ACTIVITY — Every line of the records below from the line with "Odmítnout (753, 1338)" up to and including the line with "[menuitem] (369, 40)" must be reproduced exactly, and no line outside that range.

DATA EXCERPTS —
****************
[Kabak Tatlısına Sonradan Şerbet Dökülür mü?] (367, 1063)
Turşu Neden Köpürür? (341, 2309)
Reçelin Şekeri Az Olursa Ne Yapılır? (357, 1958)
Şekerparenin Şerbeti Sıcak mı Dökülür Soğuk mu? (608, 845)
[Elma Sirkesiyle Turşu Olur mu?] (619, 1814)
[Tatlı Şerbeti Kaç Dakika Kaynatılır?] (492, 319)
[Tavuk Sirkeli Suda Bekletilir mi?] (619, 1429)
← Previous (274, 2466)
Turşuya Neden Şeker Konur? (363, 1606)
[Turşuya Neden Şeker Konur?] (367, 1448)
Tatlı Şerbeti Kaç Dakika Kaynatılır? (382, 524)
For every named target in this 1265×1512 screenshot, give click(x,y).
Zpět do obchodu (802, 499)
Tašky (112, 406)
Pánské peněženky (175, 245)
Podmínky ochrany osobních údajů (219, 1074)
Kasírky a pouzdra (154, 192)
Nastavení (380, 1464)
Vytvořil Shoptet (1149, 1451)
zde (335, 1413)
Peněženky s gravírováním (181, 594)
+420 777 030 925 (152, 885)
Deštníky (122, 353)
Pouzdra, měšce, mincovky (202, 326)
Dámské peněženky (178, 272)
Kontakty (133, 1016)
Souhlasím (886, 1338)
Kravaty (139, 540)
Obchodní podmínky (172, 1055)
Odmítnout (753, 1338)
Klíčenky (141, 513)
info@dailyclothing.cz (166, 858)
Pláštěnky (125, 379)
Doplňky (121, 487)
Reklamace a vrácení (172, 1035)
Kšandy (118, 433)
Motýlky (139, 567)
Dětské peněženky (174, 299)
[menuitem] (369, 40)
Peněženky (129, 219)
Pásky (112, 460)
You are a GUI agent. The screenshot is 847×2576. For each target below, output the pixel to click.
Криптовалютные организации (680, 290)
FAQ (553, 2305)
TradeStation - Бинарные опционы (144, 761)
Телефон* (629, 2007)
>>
****************
TASK SOLUTION —
Odmítnout (753, 1338)
Klíčenky (141, 513)
info@dailyclothing.cz (166, 858)
Pláštěnky (125, 379)
Doplňky (121, 487)
Reklamace a vrácení (172, 1035)
Kšandy (118, 433)
Motýlky (139, 567)
Dětské peněženky (174, 299)
[menuitem] (369, 40)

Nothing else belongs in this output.